Aufgrund seiner frühen Entstehung gilt Stutthof als das erste Konzentrationslagr außerhalb der deutschen Grenzen. Am 29. Januar 1942 erhielt es den Status der Stufe I, den es bis Kriegsende behielt. Mit der Eingliederung in das Konzentrationslagersystem wurden die Voraussetzungen geschaffen, die Gefangenen in die Kriegswirtschaft des Deutschen Reichs einzubeziehen. Der wirtschaftliche Gewinn, den die SS aus der Ausbeutung bzw. „Vermietung“ von Häftlingen an private Unternehmen und Landwirtschaftsbetriebe zog, betrug für die Jahre 1942 bis 1944 schätzungsweise 10 Millionen Reichsmark.

Anfang 1943 wurde direkt neben dem alten Lager das neue Konzentrationslager, das mit einem Elektrozaun gesichert war, errichtet. Das Lager hatte 39 Außenlager. Die größten waren Thorn (Torun) und Elbing (Elblag) mit je etwa 5000 jüdischen Frauen. Anfang 1944 wurde eine Gaskammer errichtet. Mindestens 65.000 Menschen, vor allem Juden, wurden in Stutthof ermordet.

Bis zum Ende der Naziherrschaft wurden die brutalsten Verbrechen begangen, einschließlich Massenerschießungen durch SS-Leute am 31. Januar 1945 am Strand von Palmnicken, als rund 3000 jüdische Häftlinge mit Maschinengewehrfeuer in die Ostsee gehetzt oder erschossen wurden. Nur 15 Menschen haben dieses Massaker überlebt.

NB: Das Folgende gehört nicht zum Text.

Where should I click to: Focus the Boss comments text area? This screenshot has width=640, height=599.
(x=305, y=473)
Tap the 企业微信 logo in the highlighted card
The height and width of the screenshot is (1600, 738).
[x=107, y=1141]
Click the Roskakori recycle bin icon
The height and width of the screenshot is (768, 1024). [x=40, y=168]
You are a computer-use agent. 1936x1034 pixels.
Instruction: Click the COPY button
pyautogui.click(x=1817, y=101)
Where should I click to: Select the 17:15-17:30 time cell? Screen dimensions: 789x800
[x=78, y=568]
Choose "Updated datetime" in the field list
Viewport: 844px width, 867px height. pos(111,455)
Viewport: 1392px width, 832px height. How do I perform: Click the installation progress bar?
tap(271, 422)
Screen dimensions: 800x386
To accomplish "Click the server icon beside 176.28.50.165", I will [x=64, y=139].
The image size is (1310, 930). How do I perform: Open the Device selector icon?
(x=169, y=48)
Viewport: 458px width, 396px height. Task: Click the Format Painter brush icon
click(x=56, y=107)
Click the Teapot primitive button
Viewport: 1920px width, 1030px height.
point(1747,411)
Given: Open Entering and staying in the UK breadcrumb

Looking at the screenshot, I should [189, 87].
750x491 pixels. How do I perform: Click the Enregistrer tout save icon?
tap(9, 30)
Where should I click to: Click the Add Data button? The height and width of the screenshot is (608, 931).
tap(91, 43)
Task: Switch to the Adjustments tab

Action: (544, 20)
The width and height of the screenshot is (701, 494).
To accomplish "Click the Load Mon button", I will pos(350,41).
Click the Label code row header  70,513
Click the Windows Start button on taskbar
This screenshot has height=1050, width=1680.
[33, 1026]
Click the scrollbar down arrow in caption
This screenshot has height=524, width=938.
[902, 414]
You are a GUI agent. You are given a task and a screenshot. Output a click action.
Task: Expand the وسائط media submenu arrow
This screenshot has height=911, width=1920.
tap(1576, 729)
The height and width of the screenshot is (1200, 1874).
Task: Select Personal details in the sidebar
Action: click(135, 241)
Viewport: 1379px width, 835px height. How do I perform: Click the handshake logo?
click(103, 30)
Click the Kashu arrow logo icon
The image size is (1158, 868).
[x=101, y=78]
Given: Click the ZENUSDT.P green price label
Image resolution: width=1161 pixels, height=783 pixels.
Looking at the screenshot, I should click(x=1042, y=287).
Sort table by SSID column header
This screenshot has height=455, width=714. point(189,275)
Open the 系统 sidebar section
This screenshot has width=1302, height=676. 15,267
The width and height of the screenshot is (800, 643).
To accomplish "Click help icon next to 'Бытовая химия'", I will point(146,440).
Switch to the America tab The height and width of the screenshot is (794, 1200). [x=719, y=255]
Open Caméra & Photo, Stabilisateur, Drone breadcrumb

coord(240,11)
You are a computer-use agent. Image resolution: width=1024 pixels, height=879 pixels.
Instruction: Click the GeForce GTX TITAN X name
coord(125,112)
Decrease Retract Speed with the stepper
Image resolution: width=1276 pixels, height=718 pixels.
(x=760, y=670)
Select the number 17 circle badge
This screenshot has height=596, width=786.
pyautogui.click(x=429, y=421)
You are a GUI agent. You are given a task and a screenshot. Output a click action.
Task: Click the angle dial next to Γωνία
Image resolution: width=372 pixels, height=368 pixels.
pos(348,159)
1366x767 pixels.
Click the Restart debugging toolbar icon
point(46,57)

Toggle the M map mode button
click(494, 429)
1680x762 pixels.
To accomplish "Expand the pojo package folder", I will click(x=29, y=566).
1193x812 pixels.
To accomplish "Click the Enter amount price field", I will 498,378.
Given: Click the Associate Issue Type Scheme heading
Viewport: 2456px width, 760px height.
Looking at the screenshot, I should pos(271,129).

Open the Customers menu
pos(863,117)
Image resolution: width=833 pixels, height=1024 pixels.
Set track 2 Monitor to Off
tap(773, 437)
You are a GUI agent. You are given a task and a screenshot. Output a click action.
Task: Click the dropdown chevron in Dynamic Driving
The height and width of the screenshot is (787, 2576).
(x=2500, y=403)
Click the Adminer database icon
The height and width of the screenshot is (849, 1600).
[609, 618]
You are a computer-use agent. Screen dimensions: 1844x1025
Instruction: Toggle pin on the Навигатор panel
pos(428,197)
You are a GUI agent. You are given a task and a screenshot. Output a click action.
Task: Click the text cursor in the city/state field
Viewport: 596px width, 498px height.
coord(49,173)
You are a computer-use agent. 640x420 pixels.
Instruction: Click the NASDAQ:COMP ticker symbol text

Max Pauly, der vom 1. April 1940 bis 1942 Kommandant des KZ Stutthof war, wurde nach dem Zweiten Weltkrieg zusammen mit dreizehn anderen Verantwortlichen für das Konzentrationslager Neuengamme, seiner nächsten Kommandantenstelle, vor ein britisches Kriegsgericht in Hamburg gestellt, zum Tode verurteilt und 1946 gehängt.

Sein Nachfolger in Stutthof, Paul Werner Hoppe, wurde 1957 in Bochum zu neun Jahren Haft verurteilt, von denen er nur drei Jahre verbüßte. Er wurde 1960 aus dem Gefängnis entlassen und führte bis zu seinem Tod im Jahr 1974 ein unauffälliges Leben in Bochum. Theodor Meyer, Hoppes Adjutant, wurde im zweiten Stutthof-Prozess am 31. Oktober 1947 zum Tode verurteilt und am 22. Oktober 1948 durch Hängen in Gdansk (Danzig) hingerichtet.